-- start of Document excerpt --

Friday, September 12, 2014

The Husband's Secret

The Husband's Secret by Liane Moriarty (2013)

Ignore that the cover looks like a romance novel or a feminine hygiene product, because the design is misleading. Our main character, Cecilia, is a mother of three who sells Tupperware and is incorrigibly well-organized, efficient, and perfect. I get the feeling that many of the other mothers hate her. One day she finds a letter that her husband Jean-Paul has written to be opened only upon his death, but she reads it and learns a secret that will change her family forever.

Rachel is a secretary at the school Cecilia's daughters attend, and she is notable primarily because her daughter was murdered so many years ago. The killer was never caught. (You can see where this is going already, right?) Our third major character is Tess, who has just learned that her husband is in love with her cousin/best friend, and she returns from Melbourne to Sydney with her son to stay with her mother. Here, she runs into her ex-boyfriend, who also happened to be a suspect in the aforementioned murder. This, I think, is the only reason why Tess is even in this story.

This was a pretty engrossing book, and I consumed it over just a couple of days (I've been on a reading tear recently.) It was kind of a cheap thrill. It was predictable in many ways. Jean-Paul's secret is revealed about a third of the way through and it's exactly what I thought it was. But I don't think the point is to be surprised about the secret, but how the characters deal with it. Cecilia is put in an impossible position, and what you don't know is what she is going to do about it.

-- end of Document excerpt --
-- start of Dataset extract --

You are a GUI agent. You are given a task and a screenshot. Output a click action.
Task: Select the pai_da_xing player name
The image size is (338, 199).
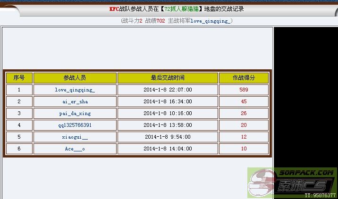tap(75, 113)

-- end of Dataset extract --

What you need to do.
1. Answer these questions about the review of The Husband's Secret, using only what it states.
(a) What does Cecilia sell?
(b) From which city to which city does Tess return with her son?
(c) How far into the book is Jean-Paul's secret revealed?
2. Carry on the review of The Husband's Secret from its last sentence, keeping the reviewer's voice.

Task-by-task answers.
1.
(a) Tupperware.
(b) From Melbourne to Sydney.
(c) About a third of the way through.

2.
Meanwhile, Rachel and Tess star in their own dramas. Rachel is almost completely alone, having lost her daughter so many years ago, and her husband more recently. She still has her son Rob though, and his wife and their son. Little Jacob is the apple of Rachel's eye and when the novel opens, she learns that Rob and his family will be moving to New York. Focusing on all she has lost, and is continuing to lose, she turns her attention back to her daughter's unsolved murder.

Tess owns a business with her husband Will and her cousin Felicity, so they all work closely together and don't even really have any other friends. Felicity has always been rather overweight but recently has gotten skinny and looks gorgeous. This has apparently not gone unnoticed by Will. When he and Felicity tell Tess they have fallen in love, she is convinced it's a joke. But it's not, and she must work through her feelings of betrayal by the two people to whom she is closest.

Although the story takes place in Sydney, which I assume is rather a large city, it felt very much like a small town. Everyone seemed to know everyone else, and they were all connected. It also all wrapped up quite neatly and I can't decide whether or not I liked that, but I am clear that I hated the epilogue. And because that's what I was left with, I became unable to manage rating the book on Goodreads.

Aside from that, it was pretty enjoyable, though I wouldn't be nominating it for any literary awards. But it kept my interest throughout and I found the narration quite witty. The real strength of the book is in the issues it brought up, many of which are things I've been thinking a lot about recently and which I think will make great discussion fodder at my book group next week.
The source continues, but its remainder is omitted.